▸ **Task goal**
Copy the records from the line with "This screenshot has width=2576, height=1428." down to the line with "so click(x=24, y=555).", both included, swapping every "element" for "item" and leaving everything else as it is.

▸ **Data in this exercise**
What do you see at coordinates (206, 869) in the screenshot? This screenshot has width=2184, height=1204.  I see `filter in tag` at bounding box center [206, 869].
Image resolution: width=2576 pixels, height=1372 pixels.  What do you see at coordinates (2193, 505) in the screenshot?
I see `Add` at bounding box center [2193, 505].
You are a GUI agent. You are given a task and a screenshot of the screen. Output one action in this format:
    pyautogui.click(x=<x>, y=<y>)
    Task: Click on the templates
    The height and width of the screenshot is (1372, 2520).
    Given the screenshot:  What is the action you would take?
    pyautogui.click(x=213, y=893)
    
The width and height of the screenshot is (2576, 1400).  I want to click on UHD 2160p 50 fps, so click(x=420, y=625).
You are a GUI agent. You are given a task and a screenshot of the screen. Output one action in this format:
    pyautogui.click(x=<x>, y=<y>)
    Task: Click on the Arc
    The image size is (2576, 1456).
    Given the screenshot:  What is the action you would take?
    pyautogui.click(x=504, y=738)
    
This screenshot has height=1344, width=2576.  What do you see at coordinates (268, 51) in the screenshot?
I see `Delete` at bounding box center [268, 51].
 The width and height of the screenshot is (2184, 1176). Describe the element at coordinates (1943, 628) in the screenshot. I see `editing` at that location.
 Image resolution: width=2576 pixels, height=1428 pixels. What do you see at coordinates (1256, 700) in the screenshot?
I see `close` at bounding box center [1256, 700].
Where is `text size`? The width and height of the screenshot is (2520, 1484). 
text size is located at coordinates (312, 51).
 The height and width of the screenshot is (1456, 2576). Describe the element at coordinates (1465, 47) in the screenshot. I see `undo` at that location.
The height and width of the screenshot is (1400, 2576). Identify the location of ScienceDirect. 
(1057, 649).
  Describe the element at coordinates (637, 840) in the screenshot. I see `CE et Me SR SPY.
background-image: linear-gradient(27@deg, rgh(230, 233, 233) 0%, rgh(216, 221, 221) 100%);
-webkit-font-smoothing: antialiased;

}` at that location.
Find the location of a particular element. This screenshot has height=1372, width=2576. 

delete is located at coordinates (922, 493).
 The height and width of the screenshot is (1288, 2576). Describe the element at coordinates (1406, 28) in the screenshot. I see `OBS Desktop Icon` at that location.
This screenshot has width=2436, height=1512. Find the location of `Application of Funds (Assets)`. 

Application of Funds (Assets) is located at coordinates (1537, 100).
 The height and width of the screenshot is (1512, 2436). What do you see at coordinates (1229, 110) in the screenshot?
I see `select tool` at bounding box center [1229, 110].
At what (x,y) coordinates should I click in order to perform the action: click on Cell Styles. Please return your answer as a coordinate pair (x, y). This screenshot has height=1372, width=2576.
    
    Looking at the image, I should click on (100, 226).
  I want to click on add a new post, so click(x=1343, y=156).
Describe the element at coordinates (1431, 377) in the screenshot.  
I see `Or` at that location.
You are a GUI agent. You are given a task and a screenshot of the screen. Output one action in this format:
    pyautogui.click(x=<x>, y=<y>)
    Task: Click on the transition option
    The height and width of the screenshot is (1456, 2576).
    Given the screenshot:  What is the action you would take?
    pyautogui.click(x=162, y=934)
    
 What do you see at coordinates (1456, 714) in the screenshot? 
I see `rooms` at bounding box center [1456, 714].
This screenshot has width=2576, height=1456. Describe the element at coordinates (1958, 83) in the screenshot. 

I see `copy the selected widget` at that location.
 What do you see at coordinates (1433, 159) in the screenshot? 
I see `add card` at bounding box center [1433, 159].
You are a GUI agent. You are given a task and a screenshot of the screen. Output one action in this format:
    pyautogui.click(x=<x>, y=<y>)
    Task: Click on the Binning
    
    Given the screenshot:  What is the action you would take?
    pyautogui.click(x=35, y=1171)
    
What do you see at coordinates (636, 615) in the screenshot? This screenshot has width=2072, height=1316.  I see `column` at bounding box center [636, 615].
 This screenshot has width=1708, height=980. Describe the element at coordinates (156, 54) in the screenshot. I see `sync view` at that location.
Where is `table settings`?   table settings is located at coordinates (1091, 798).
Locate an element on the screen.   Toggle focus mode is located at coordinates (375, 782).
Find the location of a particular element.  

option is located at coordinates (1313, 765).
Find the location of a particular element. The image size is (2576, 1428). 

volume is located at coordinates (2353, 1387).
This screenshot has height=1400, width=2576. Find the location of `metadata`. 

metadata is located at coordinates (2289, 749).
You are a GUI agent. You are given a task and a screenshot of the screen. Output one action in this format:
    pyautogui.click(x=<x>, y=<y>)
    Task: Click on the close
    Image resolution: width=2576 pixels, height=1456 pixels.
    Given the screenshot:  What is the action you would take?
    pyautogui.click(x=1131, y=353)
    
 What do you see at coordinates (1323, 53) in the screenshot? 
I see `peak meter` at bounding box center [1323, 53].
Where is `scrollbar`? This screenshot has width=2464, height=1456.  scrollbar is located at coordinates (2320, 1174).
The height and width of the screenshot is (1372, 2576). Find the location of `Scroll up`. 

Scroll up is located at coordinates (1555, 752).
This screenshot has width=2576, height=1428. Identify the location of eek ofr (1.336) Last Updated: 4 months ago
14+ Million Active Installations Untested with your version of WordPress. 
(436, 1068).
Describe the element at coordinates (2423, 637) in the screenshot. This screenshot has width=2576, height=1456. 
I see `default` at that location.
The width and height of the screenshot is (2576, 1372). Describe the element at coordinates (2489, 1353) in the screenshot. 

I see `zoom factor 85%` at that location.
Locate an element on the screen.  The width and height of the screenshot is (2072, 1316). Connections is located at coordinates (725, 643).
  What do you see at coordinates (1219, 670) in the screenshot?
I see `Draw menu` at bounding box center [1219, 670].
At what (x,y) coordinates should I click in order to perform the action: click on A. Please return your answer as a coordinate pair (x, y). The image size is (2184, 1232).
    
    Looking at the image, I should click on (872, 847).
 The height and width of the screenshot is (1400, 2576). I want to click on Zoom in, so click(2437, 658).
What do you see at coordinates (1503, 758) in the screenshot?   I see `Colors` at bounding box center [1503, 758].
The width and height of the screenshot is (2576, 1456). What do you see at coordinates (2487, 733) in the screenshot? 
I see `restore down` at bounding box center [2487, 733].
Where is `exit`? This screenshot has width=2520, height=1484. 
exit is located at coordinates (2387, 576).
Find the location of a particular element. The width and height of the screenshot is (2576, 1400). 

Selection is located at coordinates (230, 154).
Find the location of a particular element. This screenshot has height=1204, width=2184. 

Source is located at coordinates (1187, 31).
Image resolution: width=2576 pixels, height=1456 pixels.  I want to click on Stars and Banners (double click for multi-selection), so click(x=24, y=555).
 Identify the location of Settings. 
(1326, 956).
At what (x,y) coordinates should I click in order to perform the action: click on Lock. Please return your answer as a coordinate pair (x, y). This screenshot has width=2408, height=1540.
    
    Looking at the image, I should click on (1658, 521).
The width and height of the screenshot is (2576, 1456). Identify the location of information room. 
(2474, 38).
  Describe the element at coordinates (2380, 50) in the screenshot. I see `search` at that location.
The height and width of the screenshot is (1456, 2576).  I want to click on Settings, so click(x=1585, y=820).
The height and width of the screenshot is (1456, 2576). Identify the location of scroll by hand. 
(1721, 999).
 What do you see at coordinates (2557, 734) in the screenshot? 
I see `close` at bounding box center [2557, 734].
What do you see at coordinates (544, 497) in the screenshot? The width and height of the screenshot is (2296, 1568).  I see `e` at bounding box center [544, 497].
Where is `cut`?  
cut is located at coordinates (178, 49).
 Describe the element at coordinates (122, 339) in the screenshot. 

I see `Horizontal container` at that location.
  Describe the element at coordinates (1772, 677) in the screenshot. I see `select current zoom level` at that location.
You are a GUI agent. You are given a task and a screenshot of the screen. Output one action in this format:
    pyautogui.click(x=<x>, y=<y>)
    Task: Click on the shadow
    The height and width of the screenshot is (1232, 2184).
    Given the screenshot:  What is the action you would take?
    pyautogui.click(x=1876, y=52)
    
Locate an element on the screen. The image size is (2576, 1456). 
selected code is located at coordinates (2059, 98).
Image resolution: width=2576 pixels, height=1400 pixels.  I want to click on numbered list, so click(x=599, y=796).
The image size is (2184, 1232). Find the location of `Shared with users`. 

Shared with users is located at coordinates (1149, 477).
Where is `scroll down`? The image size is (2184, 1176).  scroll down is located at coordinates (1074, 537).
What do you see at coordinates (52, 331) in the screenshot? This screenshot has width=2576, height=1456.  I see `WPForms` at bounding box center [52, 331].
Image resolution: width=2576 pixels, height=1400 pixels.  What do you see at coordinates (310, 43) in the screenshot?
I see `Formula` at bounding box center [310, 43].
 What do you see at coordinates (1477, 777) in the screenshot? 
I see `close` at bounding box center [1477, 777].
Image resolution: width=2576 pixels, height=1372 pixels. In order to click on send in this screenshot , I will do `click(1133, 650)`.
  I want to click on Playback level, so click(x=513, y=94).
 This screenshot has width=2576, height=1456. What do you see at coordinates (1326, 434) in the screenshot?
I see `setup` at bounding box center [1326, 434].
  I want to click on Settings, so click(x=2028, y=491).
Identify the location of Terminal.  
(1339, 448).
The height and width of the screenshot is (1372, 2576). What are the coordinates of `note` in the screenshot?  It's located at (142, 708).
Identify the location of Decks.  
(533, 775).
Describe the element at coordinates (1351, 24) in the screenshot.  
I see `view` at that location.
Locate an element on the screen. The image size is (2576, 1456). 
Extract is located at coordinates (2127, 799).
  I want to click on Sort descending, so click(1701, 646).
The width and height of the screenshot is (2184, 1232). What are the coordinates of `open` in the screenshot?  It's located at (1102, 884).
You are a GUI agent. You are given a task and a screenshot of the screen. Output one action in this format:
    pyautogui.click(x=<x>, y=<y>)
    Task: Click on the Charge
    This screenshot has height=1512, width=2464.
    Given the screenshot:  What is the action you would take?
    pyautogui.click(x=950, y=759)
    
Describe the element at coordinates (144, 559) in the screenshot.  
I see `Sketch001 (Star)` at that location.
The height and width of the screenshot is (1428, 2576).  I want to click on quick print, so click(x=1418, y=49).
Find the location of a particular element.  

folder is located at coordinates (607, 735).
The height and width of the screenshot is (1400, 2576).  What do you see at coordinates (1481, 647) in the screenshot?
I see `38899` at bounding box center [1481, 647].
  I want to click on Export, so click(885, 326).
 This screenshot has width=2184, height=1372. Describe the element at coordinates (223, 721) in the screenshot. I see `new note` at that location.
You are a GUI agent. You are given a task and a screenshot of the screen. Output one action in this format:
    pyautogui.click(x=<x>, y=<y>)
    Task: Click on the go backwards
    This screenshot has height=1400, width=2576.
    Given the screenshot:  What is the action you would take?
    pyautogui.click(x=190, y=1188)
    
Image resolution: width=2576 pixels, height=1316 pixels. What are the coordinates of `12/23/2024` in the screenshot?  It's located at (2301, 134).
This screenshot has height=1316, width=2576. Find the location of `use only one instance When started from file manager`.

▸ **Written reply**
This screenshot has width=2576, height=1428. Identify the location of eek ofr (1.336) Last Updated: 4 months ago
14+ Million Active Installations Untested with your version of WordPress. 
(436, 1068).
Describe the item at coordinates (2423, 637) in the screenshot. This screenshot has width=2576, height=1456. 
I see `default` at that location.
The width and height of the screenshot is (2576, 1372). Describe the item at coordinates (2489, 1353) in the screenshot. 

I see `zoom factor 85%` at that location.
Locate an item on the screen.  The width and height of the screenshot is (2072, 1316). Connections is located at coordinates (725, 643).
  What do you see at coordinates (1219, 670) in the screenshot?
I see `Draw menu` at bounding box center [1219, 670].
At what (x,y) coordinates should I click in order to perform the action: click on A. Please return your answer as a coordinate pair (x, y). The image size is (2184, 1232).
    
    Looking at the image, I should click on (872, 847).
 The height and width of the screenshot is (1400, 2576). I want to click on Zoom in, so click(2437, 658).
What do you see at coordinates (1503, 758) in the screenshot?   I see `Colors` at bounding box center [1503, 758].
The width and height of the screenshot is (2576, 1456). What do you see at coordinates (2487, 733) in the screenshot? 
I see `restore down` at bounding box center [2487, 733].
Where is `exit`? This screenshot has width=2520, height=1484. 
exit is located at coordinates (2387, 576).
Find the location of a particular item. The width and height of the screenshot is (2576, 1400). 

Selection is located at coordinates (230, 154).
Find the location of a particular item. This screenshot has height=1204, width=2184. 

Source is located at coordinates (1187, 31).
Image resolution: width=2576 pixels, height=1456 pixels.  I want to click on Stars and Banners (double click for multi-selection), so click(x=24, y=555).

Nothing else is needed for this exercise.